Stored items
[Start of Attachment]
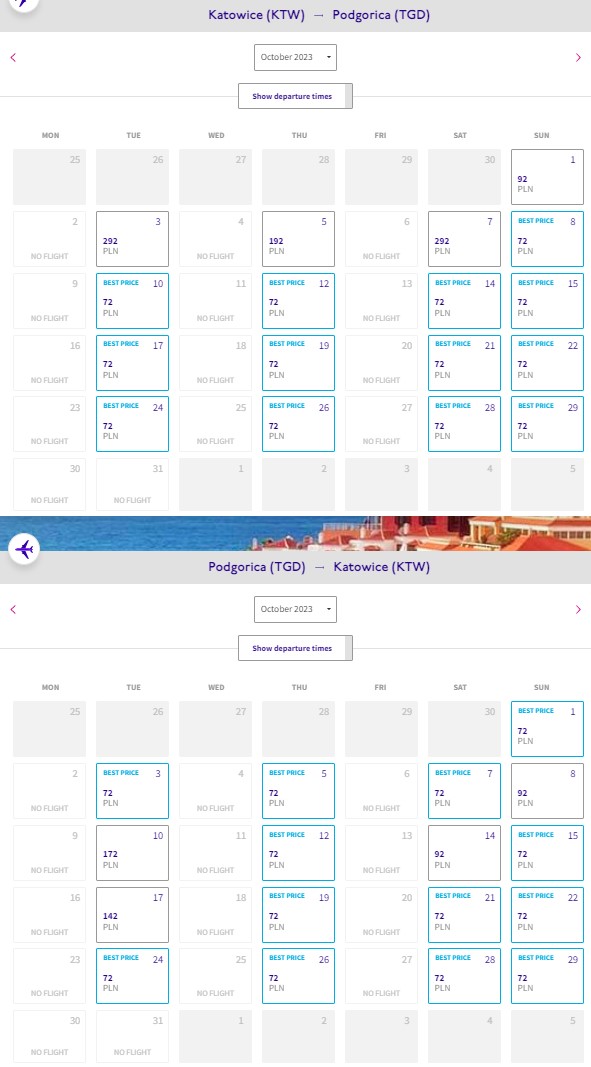Choose return October 10 at 172 PLN
Screen dimensions: 591x1067
coord(132,853)
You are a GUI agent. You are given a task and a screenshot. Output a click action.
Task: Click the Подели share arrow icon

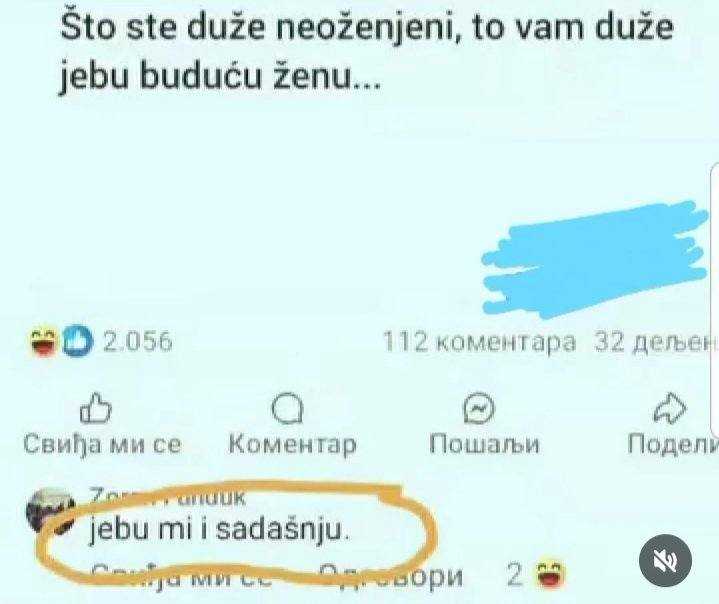click(x=670, y=408)
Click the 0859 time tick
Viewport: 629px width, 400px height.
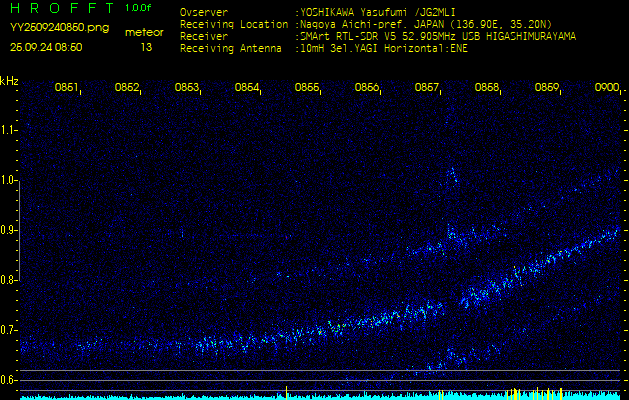pos(547,88)
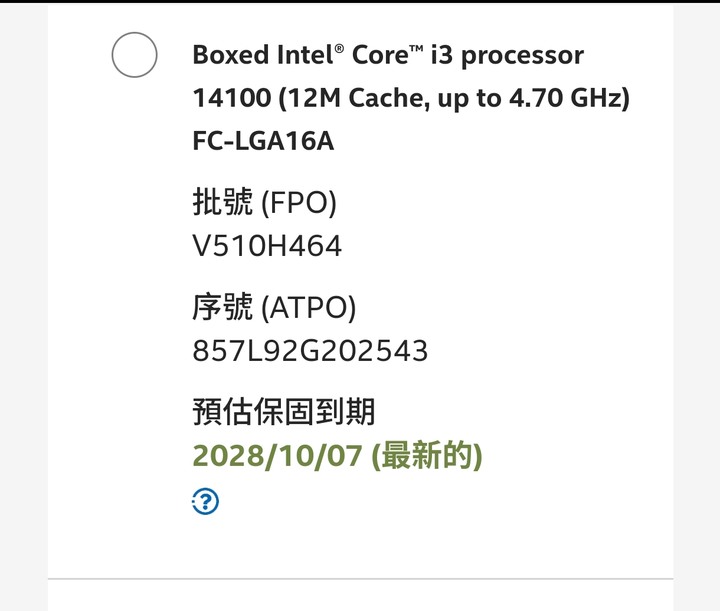Click the (FPO) abbreviation text
This screenshot has width=720, height=611.
point(299,202)
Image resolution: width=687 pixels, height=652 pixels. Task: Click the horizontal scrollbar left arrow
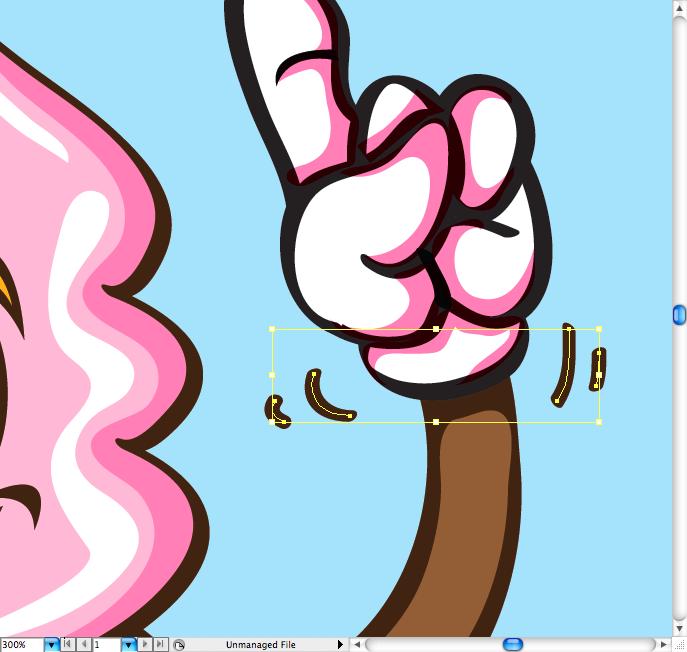[x=357, y=645]
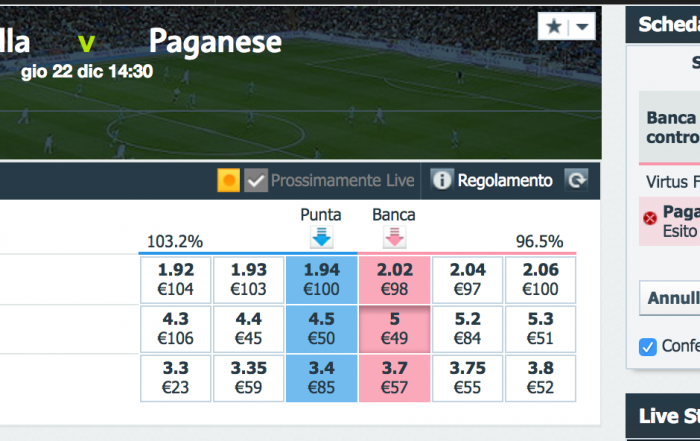
Task: Click the Regolamento info icon
Action: (x=442, y=180)
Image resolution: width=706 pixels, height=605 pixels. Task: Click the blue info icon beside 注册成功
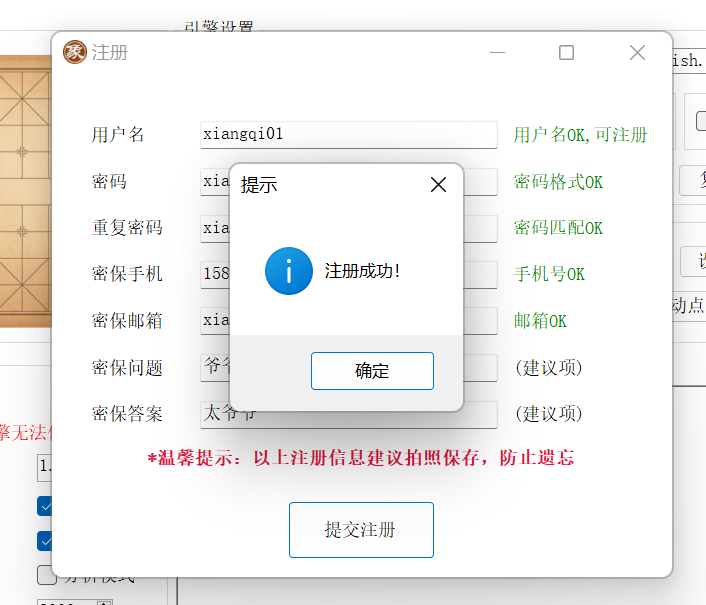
[End of Attachment]
What you have to do
Please give again only the lines from the one containing "Click the 0859 time tick" through the last line of the entries above, exactly as they stand and without pictures.

Output
Click the 0859 time tick
Viewport: 629px width, 400px height.
pos(547,88)
Click the (FPO) abbreviation text
This screenshot has width=720, height=611.
point(299,202)
Image resolution: width=687 pixels, height=652 pixels. Task: Click the horizontal scrollbar left arrow
[x=357, y=645]
Task: Click the Regolamento info icon
Action: (x=442, y=180)
Image resolution: width=706 pixels, height=605 pixels. Task: Click the blue info icon beside 注册成功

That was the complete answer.